Nvidia takes $2.1bn stake option in IREN as pair target 5GW AI infrastructure buildout

08 May 2026
3 minutes
Nvidia has unveiled a strategic partnership with data centre operator IREN that gives the chipmaker the right to invest up to $2.1 billion in the company, alongside a $3.4 billion services contract, as the two firms target deployment of up to 5GW of AI infrastructure.

Under the terms of the agreement, IREN has issued Nvidia a five-year option to purchase up to 30 million ordinary shares at an exercise price of $70 per share, representing a potential equity stake of up to $2.1 billion subject to regulatory conditions.
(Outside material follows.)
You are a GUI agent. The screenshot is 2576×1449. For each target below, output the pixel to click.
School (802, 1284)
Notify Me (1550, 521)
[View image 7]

Separately, IREN has signed a five-year, $3.4 billion contract to provide Nvidia with managed GPU cloud services for its internal AI and research workloads, with deployment at IREN’s existing facilities in Childress, Texas.

The broader partnership targets up to 5GW of Nvidia DSX-aligned AI infrastructure across IREN’s global data centre pipeline. Future deployments are expected to centre on IREN’s 2-gigawatt Sweetwater campus in Texas, which the companies said they expect to serve as a flagship site for Nvidia’s DSX factory architecture. The model combines Nvidia’s AI factory design with IREN’s capabilities across power procurement, land, data centre construction, GPU deployment and infrastructure operations.

Jensen Huang, CEO of Nvidia, said AI factories were “becoming foundational infrastructure for the global economy.”

IREN, listed on Nasdaq and formerly known as Iris Energy, began as a bitcoin mining operation before pivoting aggressively towards AI infrastructure, a transition it shares with rivals such as CoreWeave.

The company currently operates around 23,000 GPUs across data centres in the US and Canada and holds a secured power portfolio of 3 gigawatts in North America, underpinned by grid-connected land in renewable-rich regions.

The Nvidia deal is the latest in a rapid series of major contracts that have recast IREN’s position in the market. In November 2025 the company signed a $9.7 billion, five-year agreement with Microsoft to deliver GPU cloud infrastructure powered by Nvidia GB300 GPUs at its Childress campus, a deal accompanied by a $5.8 billion equipment purchase from Dell Technologies.

IREN’s co-CEO Daniel Roberts said at the time that the Microsoft contract was expected to account for only around 10% of the company’s total capacity, pointing to the scale of infrastructure IREN is building out.

The Nvidia partnership deepens that trajectory further, adding the chipmaker itself as both a prospective equity holder and a paying customer, an unusual structural alignment that ties Nvidia’s commercial interests directly to IREN’s operational success.

For Nvidia, which has faced scrutiny over its exposure to data centre spending cycles, taking a long-dated option rather than an outright stake limits near-term balance sheet commitment while securing preferential access to a rapidly expanding infrastructure platform.